Task directions >>
Output the listing exactly, leaving nothing out.

Data for this task >>
****************************************

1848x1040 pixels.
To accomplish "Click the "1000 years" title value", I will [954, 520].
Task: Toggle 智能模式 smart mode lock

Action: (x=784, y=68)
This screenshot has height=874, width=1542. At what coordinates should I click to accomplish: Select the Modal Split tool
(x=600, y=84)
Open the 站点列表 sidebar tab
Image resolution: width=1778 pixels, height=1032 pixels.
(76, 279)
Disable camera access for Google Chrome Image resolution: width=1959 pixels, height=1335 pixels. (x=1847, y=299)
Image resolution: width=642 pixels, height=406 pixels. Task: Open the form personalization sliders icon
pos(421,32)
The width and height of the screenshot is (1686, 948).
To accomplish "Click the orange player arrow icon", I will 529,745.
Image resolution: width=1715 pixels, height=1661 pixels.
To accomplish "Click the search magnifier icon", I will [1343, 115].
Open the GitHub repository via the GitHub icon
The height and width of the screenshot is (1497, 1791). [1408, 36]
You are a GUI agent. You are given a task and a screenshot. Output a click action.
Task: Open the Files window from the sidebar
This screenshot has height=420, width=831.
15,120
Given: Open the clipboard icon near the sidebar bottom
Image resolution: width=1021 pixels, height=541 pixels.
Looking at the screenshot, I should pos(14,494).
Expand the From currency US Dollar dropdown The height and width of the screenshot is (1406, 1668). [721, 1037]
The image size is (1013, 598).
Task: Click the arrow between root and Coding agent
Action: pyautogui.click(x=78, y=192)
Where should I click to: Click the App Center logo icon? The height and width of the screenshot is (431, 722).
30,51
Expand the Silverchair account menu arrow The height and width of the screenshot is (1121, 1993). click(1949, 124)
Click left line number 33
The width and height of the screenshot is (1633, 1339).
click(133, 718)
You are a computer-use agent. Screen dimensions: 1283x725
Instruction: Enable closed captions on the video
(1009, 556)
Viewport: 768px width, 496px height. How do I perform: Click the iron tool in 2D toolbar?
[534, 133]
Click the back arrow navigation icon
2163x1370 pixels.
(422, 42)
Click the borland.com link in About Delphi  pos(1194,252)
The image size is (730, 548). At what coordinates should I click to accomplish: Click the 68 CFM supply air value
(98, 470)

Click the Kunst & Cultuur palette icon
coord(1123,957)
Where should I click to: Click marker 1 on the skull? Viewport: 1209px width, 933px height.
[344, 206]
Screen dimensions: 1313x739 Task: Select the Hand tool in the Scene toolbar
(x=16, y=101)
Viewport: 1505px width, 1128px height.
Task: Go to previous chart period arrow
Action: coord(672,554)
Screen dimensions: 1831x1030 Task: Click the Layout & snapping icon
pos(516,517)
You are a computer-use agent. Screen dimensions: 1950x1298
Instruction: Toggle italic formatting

****************************************

Solved problem >>
1848x1040 pixels.
To accomplish "Click the "1000 years" title value", I will [954, 520].
Task: Toggle 智能模式 smart mode lock

Action: (x=784, y=68)
This screenshot has height=874, width=1542. At what coordinates should I click to accomplish: Select the Modal Split tool
(x=600, y=84)
Open the 站点列表 sidebar tab
Image resolution: width=1778 pixels, height=1032 pixels.
(76, 279)
Disable camera access for Google Chrome Image resolution: width=1959 pixels, height=1335 pixels. (x=1847, y=299)
Image resolution: width=642 pixels, height=406 pixels. Task: Open the form personalization sliders icon
pos(421,32)
The width and height of the screenshot is (1686, 948).
To accomplish "Click the orange player arrow icon", I will 529,745.
Image resolution: width=1715 pixels, height=1661 pixels.
To accomplish "Click the search magnifier icon", I will [1343, 115].
Open the GitHub repository via the GitHub icon
The height and width of the screenshot is (1497, 1791). [1408, 36]
You are a GUI agent. You are given a task and a screenshot. Output a click action.
Task: Open the Files window from the sidebar
This screenshot has height=420, width=831.
15,120
Given: Open the clipboard icon near the sidebar bottom
Image resolution: width=1021 pixels, height=541 pixels.
Looking at the screenshot, I should pos(14,494).
Expand the From currency US Dollar dropdown The height and width of the screenshot is (1406, 1668). [721, 1037]
The image size is (1013, 598).
Task: Click the arrow between root and Coding agent
Action: pyautogui.click(x=78, y=192)
Where should I click to: Click the App Center logo icon? The height and width of the screenshot is (431, 722).
30,51
Expand the Silverchair account menu arrow The height and width of the screenshot is (1121, 1993). click(1949, 124)
Click left line number 33
The width and height of the screenshot is (1633, 1339).
click(133, 718)
You are a computer-use agent. Screen dimensions: 1283x725
Instruction: Enable closed captions on the video
(1009, 556)
Viewport: 768px width, 496px height. How do I perform: Click the iron tool in 2D toolbar?
[534, 133]
Click the back arrow navigation icon
2163x1370 pixels.
(422, 42)
Click the borland.com link in About Delphi  pos(1194,252)
The image size is (730, 548). At what coordinates should I click to accomplish: Click the 68 CFM supply air value
(98, 470)

Click the Kunst & Cultuur palette icon
coord(1123,957)
Where should I click to: Click marker 1 on the skull? Viewport: 1209px width, 933px height.
[344, 206]
Screen dimensions: 1313x739 Task: Select the Hand tool in the Scene toolbar
(x=16, y=101)
Viewport: 1505px width, 1128px height.
Task: Go to previous chart period arrow
Action: coord(672,554)
Screen dimensions: 1831x1030 Task: Click the Layout & snapping icon
pos(516,517)
You are a computer-use agent. Screen dimensions: 1950x1298
Instruction: Toggle italic formatting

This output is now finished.